DATASET CONTENT.
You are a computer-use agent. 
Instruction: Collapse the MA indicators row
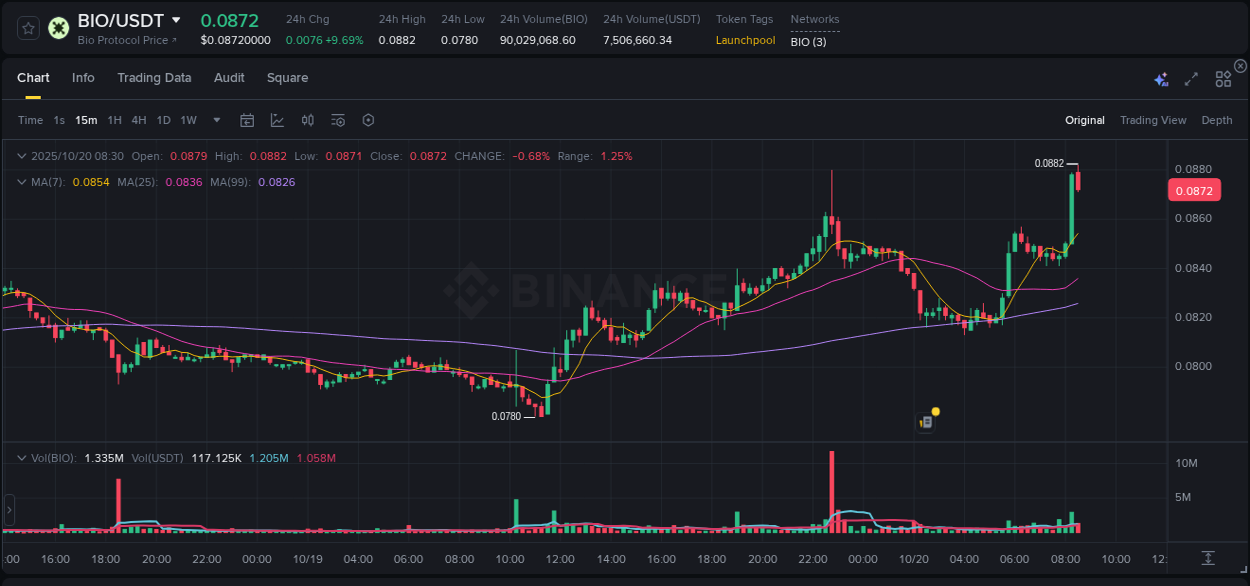[x=22, y=181]
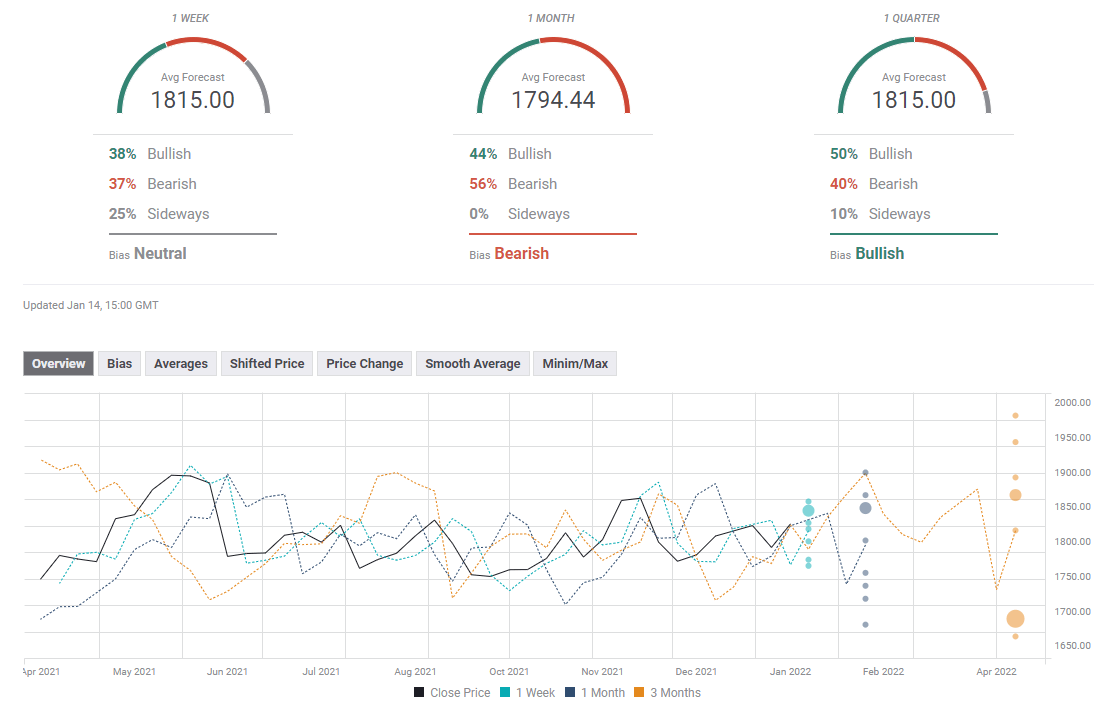Click the large teal 1 Week bubble
Image resolution: width=1106 pixels, height=708 pixels.
coord(808,511)
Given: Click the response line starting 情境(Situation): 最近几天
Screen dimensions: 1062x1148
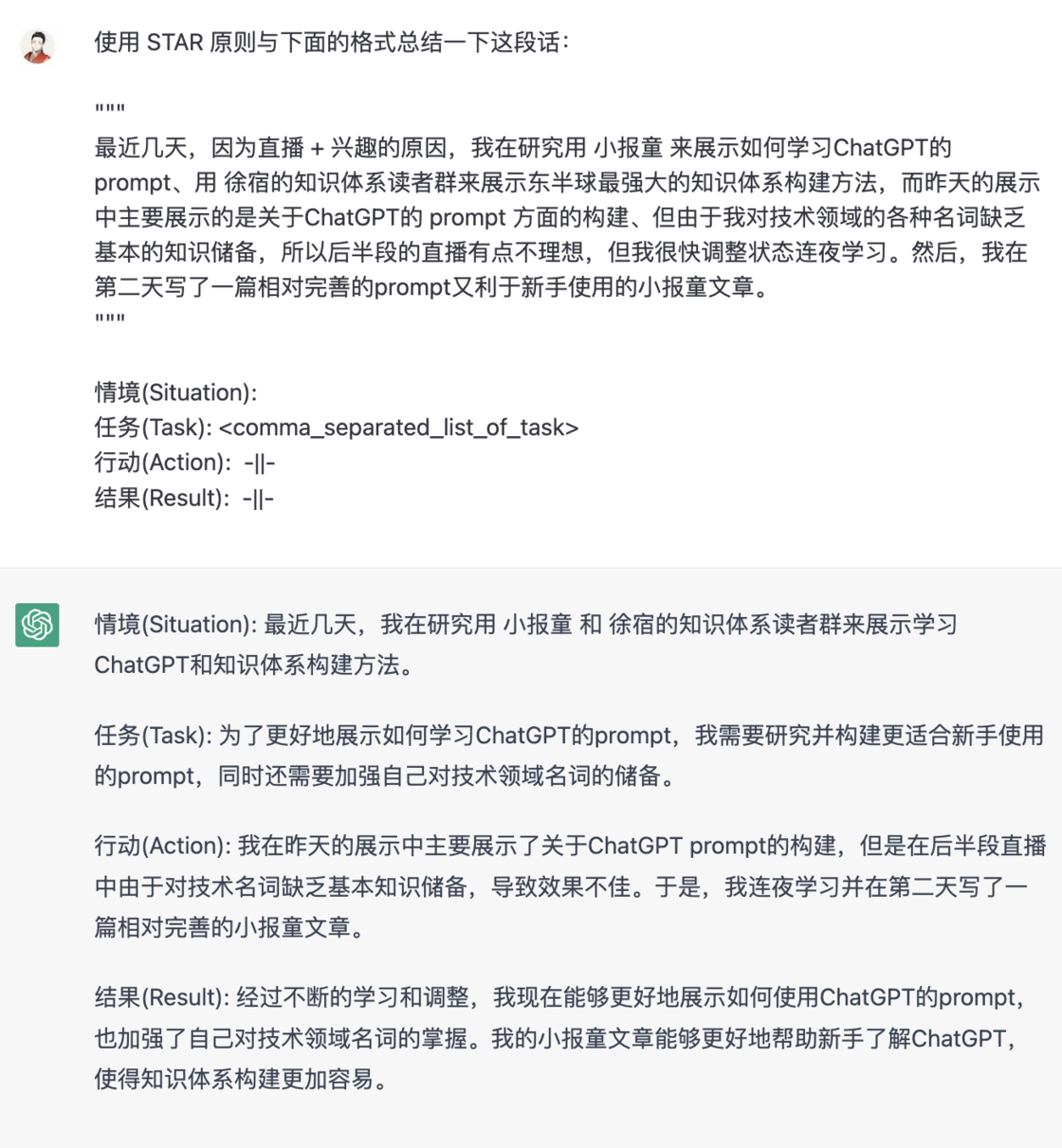Looking at the screenshot, I should [x=526, y=625].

WHAT YOU HAVE TO DO. With the pictures left out, transcribe the material exactly.

ANSWER BOX.
You are a computer-use agent. 
Instruction: Collapse the MA indicators row
[x=22, y=181]
Click the large teal 1 Week bubble
Image resolution: width=1106 pixels, height=708 pixels.
coord(808,511)
Given: Click the response line starting 情境(Situation): 最近几天
Screen dimensions: 1062x1148
Looking at the screenshot, I should [x=526, y=625].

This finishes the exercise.